Las Vegas home prices again rose fastest among major cities in August as sales fall and inventory climbs.
Southern Nevada prices were up 13.9 percent year-over-year in August, according to the S&P CoreLogic Case-Shiller index released Tuesday. That rate was fastest among the 20 metro areas listed in the report and more than double the national average of 5.8 percent.
It was the third consecutive month that Las Vegas topped the Case-Shiller index. Prior to leading the pack, its price growth was second-fastest behind Seattle for 10 consecutive months.
But amid fast-rising prices and increased affordability concerns, the market has shown some signs of a pullback in recent months, including fewer resales and a rising tally of available listings.
The median sales price of previously owned single-family homes – the bulk of the market – was $300,000 last month, the highest level in more than 11 years and up 13 percent from September 2017, according to the Greater Las Vegas Association of Realtors.
Buyers picked up about 2,440 single-family houses in September, down 16 percent year-over-year, and around 6,150 houses were on the market without offers at the end of September, up almost 24 percent from a year earlier, the GLVAR reported.
Meanwhile, Las Vegas homebuilders have fetched rapid sales and record prices this year, but buyers are gravitating toward more affordable projects, and sales are slumping in some communities, according to Home Builders Research.
Las Vegas is not alone.
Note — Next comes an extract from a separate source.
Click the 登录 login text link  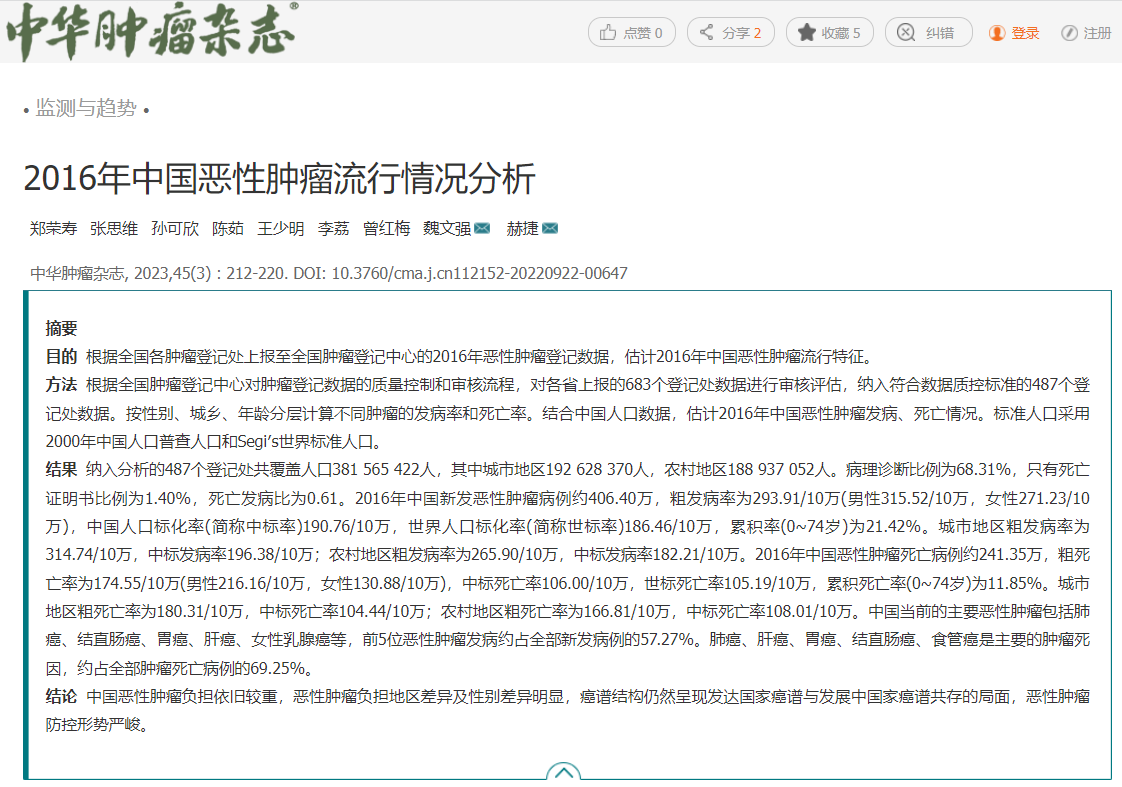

Nationally, resales have dropped for six straight months, and new-home sales have fallen for the past four.
Cheryl Young, senior economist with listing site Trulia, said in a statement Tuesday that the U.S. market “continues to slacken.”
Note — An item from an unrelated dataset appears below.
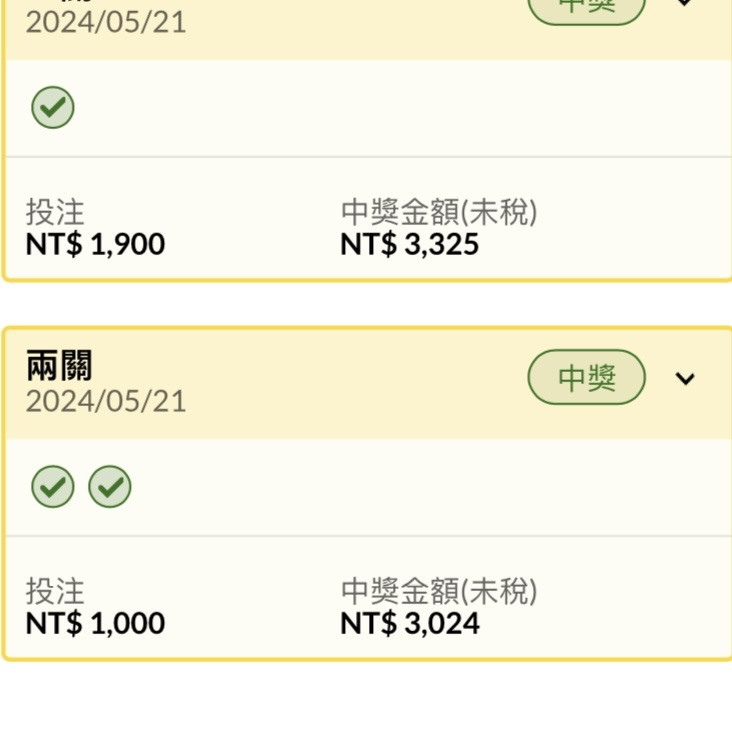Viewport: 732px width, 731px height.
Task: Click the NT$ 1,900 bet amount
Action: click(95, 244)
Price growth, while slowing, still outpaces wage growth, and mortgage rates have hovered at seven-year highs, according to Young.
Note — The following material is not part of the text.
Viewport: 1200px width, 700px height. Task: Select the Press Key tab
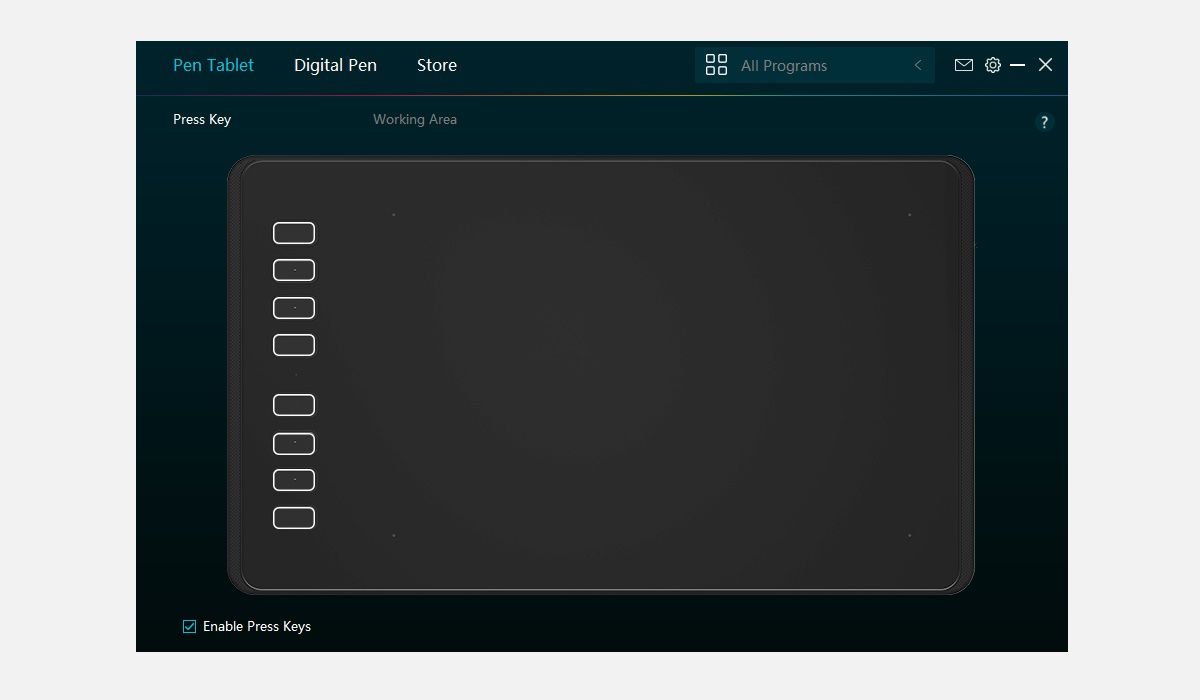point(201,119)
These issues “will continue to diminish affordability, taking a bite out of homes sales” and putting “more downward pressure” on prices, she said.
David Blitzer, chairman of the index committee at S&P Dow Jones, said in a statement that there are “no signs that the current weakness will become a repeat” of the crash that followed the mid-2000s real estate bubble.
He noted that mortgage default rates, which soared during the recession, are “stable.”
“Without a collapse in housing finance like the one seen 12 years ago, a crash in home prices is unlikely,” he said.